I came to agriculture because my heart called me to it. It's not easy work, but the rewards and outcomes make the effort worthwhile in the end. So it's a really profitable business, it's a really growing business, and it's a really positive, cool experience in life. I think it's the kind of business worth associating your life with. It's always a source of peace of mind when you're engaged in this business, enjoying it while also providing nourishment and benefits to the community.

I recently delved into my family's genealogy and discovered that farming has been a tradition on both my maternal and paternal sides for generations, dating back over 1800 years. So it just so happens that this is where we are in this industry and production, and it's like everyone was born here— it's in our blood. We are the largest agrarian power, and let us not forget that we are historically an agrarian country.

The well-being... ...of our children, grandchildren, and future generations hinges entirely on our responsible stewardship of the resources entrusted to us. And the people who work with the land are the people who understand that best. Agriculture for me personally... ...is my favorite thing to do in my life. I've visited about probably 300 farms, and I have one conclusion.

Entrepreneurs in agriculture are heroes. These are the people with incredible risk immunity, these are the dreamers, these are the people with big hearts. These are people limited by geography on the one hand, but with a large scale of thinking. I truly hope that there will be hundreds of thousands of such people in Russia, not just tens of thousands. I had a period when I left the food industry for eight whole years, and I was engaged in space, satellite construction, the exploration of deep space. When I came back, I realized one thing for sure, that I am not an astronaut, I am a farmer.

It's all much closer to my heart and I like it and somehow I'm in it, it's my life. Our world is changing rapidly, but it's a great opportunity to recognize it anew each time, to learn, explore and be a part of these incredible discoveries. 1/8TH OF THE LANDS Russia is the largest wheat exporter in the world.

In 2022, the grain harvest record of 157 million tons was broken. At the end of 2023, Russia became the first in the world in salmon production, surpassing the United States. The catch exceeded 600 thousand tons. Russian agricultural exports in 2023 amounted to almost $45 billion. This is a historical record for the industry.

Russia annually produces more than: —33 million tons of milk (like 13,000 Olympic swimming pools); —16.2 million tons of meat; —46.1 billion pieces of eggs, somewhere around 310 pieces for each inhabitant of Russia.
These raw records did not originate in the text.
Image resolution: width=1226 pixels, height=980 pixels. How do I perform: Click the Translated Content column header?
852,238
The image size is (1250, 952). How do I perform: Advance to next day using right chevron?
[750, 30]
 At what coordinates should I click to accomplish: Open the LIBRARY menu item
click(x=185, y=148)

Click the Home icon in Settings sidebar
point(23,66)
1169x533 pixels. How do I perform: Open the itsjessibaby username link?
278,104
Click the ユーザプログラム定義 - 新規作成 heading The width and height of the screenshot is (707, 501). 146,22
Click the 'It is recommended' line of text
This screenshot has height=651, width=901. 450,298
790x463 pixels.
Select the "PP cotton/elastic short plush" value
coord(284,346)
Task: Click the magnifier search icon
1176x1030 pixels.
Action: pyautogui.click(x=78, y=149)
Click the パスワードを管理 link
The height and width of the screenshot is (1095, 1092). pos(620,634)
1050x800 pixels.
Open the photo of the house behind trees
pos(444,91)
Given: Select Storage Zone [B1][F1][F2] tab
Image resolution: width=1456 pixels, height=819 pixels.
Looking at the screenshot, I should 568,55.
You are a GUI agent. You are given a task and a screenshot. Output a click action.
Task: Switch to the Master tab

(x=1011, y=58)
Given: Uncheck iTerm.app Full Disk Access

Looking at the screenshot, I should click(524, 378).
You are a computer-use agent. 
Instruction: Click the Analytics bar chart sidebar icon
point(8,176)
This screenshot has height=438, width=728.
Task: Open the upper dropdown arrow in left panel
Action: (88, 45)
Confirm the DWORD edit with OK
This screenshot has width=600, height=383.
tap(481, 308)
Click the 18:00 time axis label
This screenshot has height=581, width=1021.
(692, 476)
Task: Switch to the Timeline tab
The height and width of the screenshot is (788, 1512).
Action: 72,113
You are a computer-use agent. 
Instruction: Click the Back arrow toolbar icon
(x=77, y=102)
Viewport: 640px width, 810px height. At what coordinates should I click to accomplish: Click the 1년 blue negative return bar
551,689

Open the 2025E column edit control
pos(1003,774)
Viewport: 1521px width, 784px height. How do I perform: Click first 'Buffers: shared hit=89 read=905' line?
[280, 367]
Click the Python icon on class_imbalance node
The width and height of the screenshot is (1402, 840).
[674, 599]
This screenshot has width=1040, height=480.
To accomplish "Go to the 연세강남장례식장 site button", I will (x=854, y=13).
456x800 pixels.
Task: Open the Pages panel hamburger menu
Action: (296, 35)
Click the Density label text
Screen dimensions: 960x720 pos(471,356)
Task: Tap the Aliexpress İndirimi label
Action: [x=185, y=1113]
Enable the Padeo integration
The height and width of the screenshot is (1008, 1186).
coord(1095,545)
Russia is the world's second largest fertilizer producer, second only to China. It's as if the country were a mighty supplier of "vitamins" to the Earth.

Almost half of the world's black earth area— 327 million hectares— is in Russia. More than 7 million people and more than 350 thousand students of agrarian directions work in the agricultural sector of Russia. According to forecasts for 2024 in the world exports, Russia may take: —1st place in wheat; —2nd place for sunflower oil; —3rd place for barley and sunflower; —5th place in corn; —7-8 places for pork and poultry meat; —Enter the top ten exporters of cheese and butter. Source: research of E.M. Primakov National Research Institute of World Economy and International Relations of the Russian Academy of Sciences.